_抜粋本文_:
<<<<

経済学を疑え!

お金とは一体何なのか?学校で教えられる経済学にウソは無いのか?真実をとことん追求するブログです。

銀行がお金を貸してもキャッシュは減らない

前回は、銀行が給料を払ってもキャッシュは減らないという話をしたよね」

「うん」

「今回も同じような話なんだけど、銀行がお金を貸してもキャッシュは減らないという話をしよう」

「ほう」

「まず、銀行にとってのキャッシュとは何かって言うと……」

ベースマネー、つまり現金と日銀当座預金でしょ。それはもう分かったわ」

「そうそう。そして、銀行がお金を貸す時は、預金通帳と銀行のコンピュータに数字を打ち込むだけなんだよ。銀行員に給料を払う時と同じようにね」

「ふーむ。だから、キャッシュは減らないってわけね」

「その通り」

「まぁ、お金を貸した瞬間にはキャッシュは減らないってことは分かるんだけど、すぐに現金が引き出されたりして使われちゃうでしょ」

「そうだね、具体的に考えてみようか。前回と同じように、国内に銀行はA銀行~J銀行の10行しか無いとする」

>>>>

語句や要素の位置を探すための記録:

<<<<

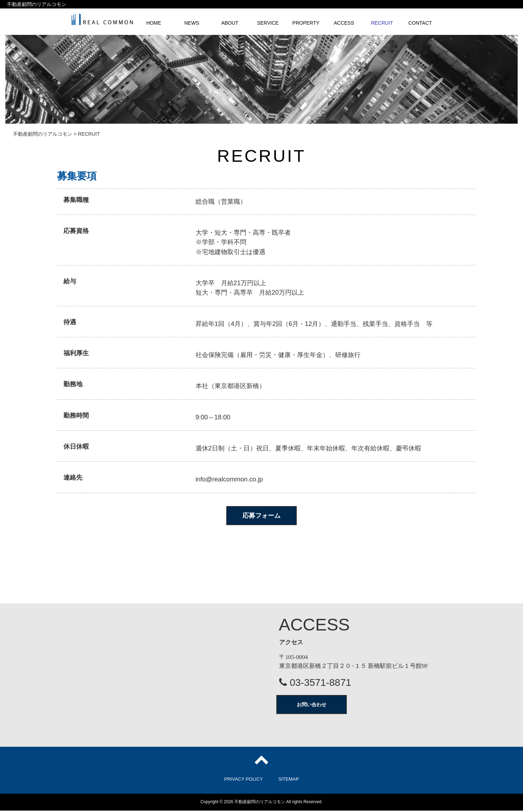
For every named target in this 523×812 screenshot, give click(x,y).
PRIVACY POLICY (244, 780)
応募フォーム (262, 516)
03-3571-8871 (315, 684)
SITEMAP (288, 780)
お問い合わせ (312, 706)
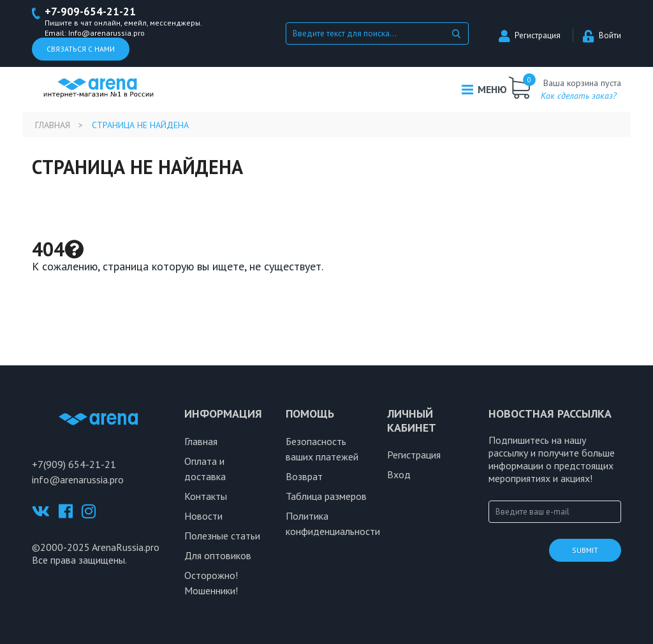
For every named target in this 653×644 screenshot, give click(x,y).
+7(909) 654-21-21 (74, 464)
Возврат (304, 476)
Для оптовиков (217, 555)
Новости (203, 516)
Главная (52, 125)
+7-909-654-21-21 (90, 11)
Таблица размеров (326, 496)
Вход (399, 474)
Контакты (205, 496)
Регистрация (529, 35)
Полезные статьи (222, 536)
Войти (602, 35)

>>>>

_課題の目的_:
銀行とキャッシュについての本文を読み、次の問いに答えてください。
1. 銀行にとってのキャッシュとは何だと述べられていますか。
2. 銀行がお金を貸す時には、何をするだけだと説明されていますか。
3. 具体的に考える際、国内の銀行は何行しか無いと仮定されていますか。
本文だけを手がかりにして答えてください。

_正解_:
1. ベースマネー、つまり現金と日銀当座預金です。
2. 預金通帳と銀行のコンピュータに数字を打ち込むだけです。
3. A銀行~J銀行の10行です。